Saturday, January 6, 2007


Basic Pizza Dough :
  • 10 g (1/3 oz) dried yeast
  • 1 teaspoon caster sugar
  • 4 cups (500 g) plain (all-purpose) flour
  • 2 tablespoon olive oil

  • 1 tablespoon olive oil, plus extra for brushing
  • 375 g (13 oz) minced (ground beef)
  • 1 onion, finely chopped
  • 1/4 cup (40 g/1 1/2 oz) pine nuts
  • 1 tomato, peeled, seeded and chopped
  • 1/4 teaspoon ground cinnamon
  • pinch of allspice
  • 2 teaspoons chopped fresh coriander (cilantro), plus extra for serving
  • 2 teaspoons lemon juice
  • 1/4 cup (60g/2 oz) plain yoghurt

Instructions :

Combine the yeast, sugar and 3/4 cup (185 ml)warm water. Cover and leave for 10 minutes, or until frothy. If it hasn't foamed after 10 minutes, discard and start again.

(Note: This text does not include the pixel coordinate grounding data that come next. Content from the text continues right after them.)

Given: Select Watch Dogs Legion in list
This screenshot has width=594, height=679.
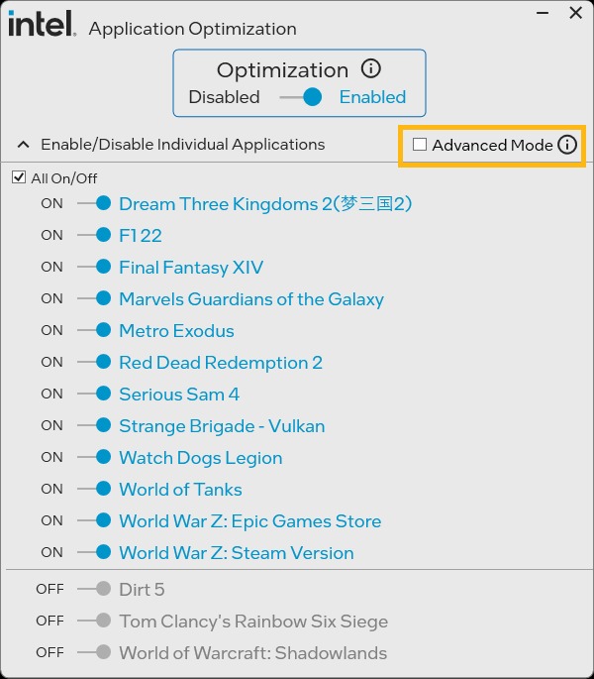Looking at the screenshot, I should coord(200,458).
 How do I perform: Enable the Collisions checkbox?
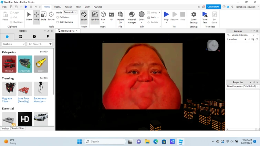point(58,17)
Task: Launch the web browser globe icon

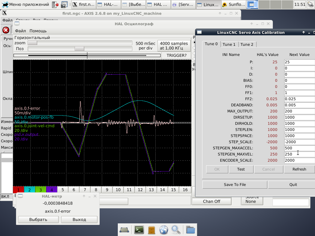Action: coord(164,230)
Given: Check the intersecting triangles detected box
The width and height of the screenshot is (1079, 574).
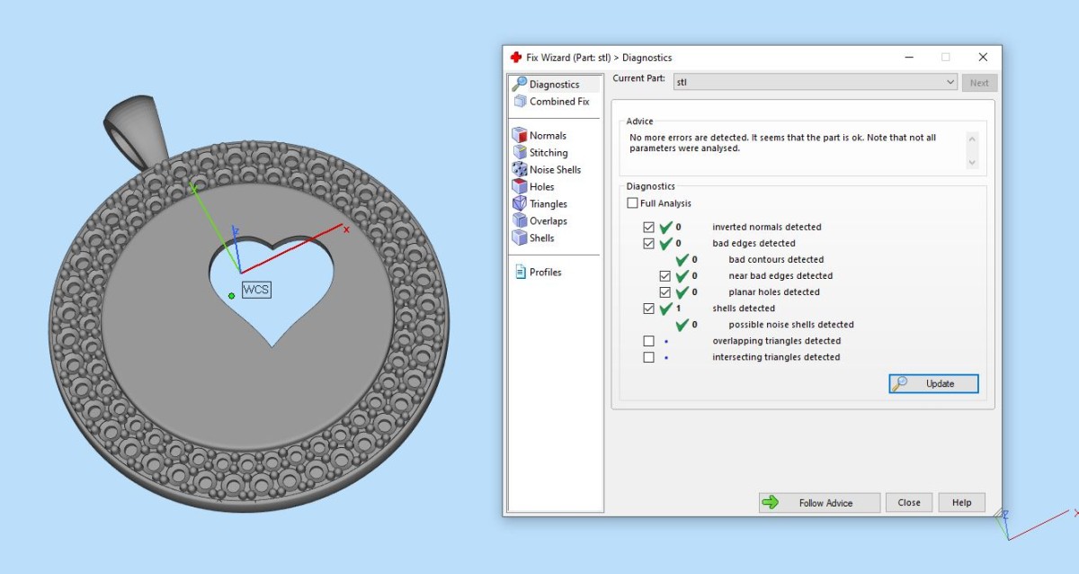Looking at the screenshot, I should pos(649,357).
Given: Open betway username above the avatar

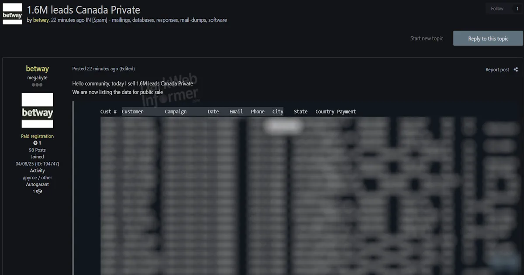Looking at the screenshot, I should 38,69.
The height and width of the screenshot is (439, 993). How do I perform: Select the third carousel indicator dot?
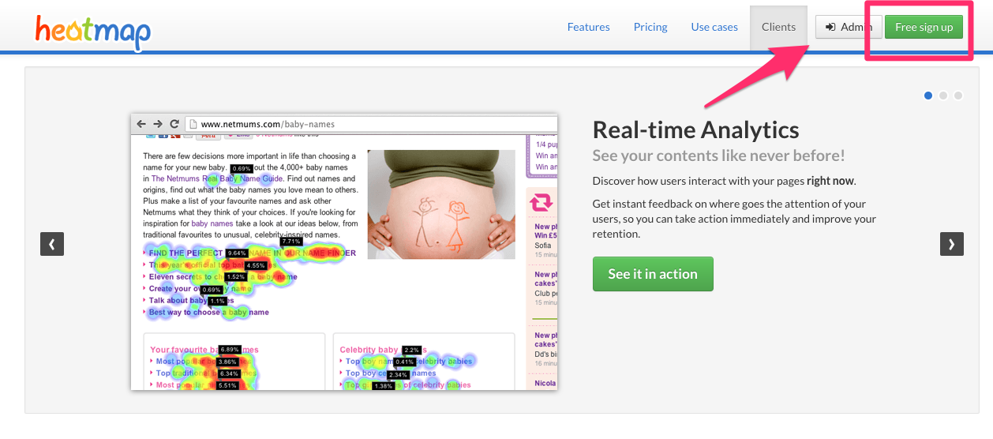pos(958,96)
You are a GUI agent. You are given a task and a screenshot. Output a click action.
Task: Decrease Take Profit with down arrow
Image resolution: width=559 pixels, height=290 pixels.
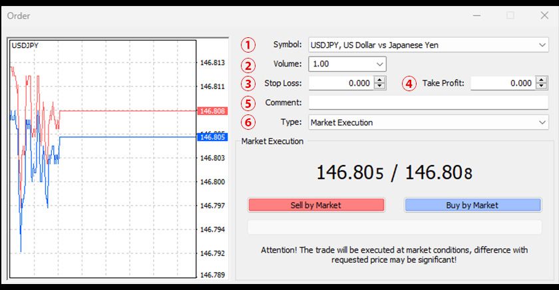(542, 86)

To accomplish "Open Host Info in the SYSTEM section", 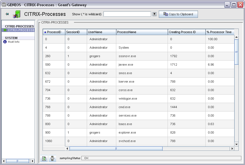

Sift the flour and 1/2 tsp salt and make a well. Add the yeast mixture and oil. Mix with a flat bladed knife, using a cutting action, until a dough forms. Knead for 10 minutes, or until smooth. Place in an oiled bowl, cover with plastic wrap and leave for 45 minutes, or until doubled in size.

Heat the oil in a frying pan over medium heat and cook the mince for 3 minutes, or until browned. Add the onion and cook over low heat for 8 minutes, or until soft. Add the pine nuts, tomato, spices, 1/4 tsp cracked pepper and some salt. Cook for 8 minutes, or until dry. Stir in the coriander and lemon juice and season.

Preheat the oven to very hot 230 deegres Celcius (450 deegres Fahrenheit). Punch down the dough, then knead for 8 minutes, or until elastic. Roll out into 24 ovals. Spoon some filling onto each base. Pinch together the two short sides to form a boat shape. Brush with oil, and place the pizzas on a greased baking tray. Bake for 10 minute. Serve with a dab of yoghurt and some coriander.